* Collected data entries *
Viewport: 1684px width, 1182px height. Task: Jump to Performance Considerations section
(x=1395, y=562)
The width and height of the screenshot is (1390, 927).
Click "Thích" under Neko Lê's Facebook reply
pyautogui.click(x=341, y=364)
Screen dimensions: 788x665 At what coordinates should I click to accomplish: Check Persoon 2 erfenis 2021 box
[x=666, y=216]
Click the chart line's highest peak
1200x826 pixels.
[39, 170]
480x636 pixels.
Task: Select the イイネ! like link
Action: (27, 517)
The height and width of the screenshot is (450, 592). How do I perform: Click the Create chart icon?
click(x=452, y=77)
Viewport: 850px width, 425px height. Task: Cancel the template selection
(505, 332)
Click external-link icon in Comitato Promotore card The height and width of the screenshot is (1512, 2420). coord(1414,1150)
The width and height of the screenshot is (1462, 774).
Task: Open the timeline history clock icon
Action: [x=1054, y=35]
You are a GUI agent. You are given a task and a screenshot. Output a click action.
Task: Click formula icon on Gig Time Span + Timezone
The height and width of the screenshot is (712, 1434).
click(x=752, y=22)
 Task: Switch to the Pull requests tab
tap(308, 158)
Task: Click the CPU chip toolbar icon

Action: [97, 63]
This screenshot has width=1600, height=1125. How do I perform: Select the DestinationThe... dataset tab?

* Exercise objective *
Please transcribe exactly the line containing "Task: Switch to the Pull requests tab" and every line after it to the end of the data, and no other lines.

* Written answer *
 Task: Switch to the Pull requests tab
tap(308, 158)
Task: Click the CPU chip toolbar icon

Action: [97, 63]
This screenshot has width=1600, height=1125. How do I perform: Select the DestinationThe... dataset tab?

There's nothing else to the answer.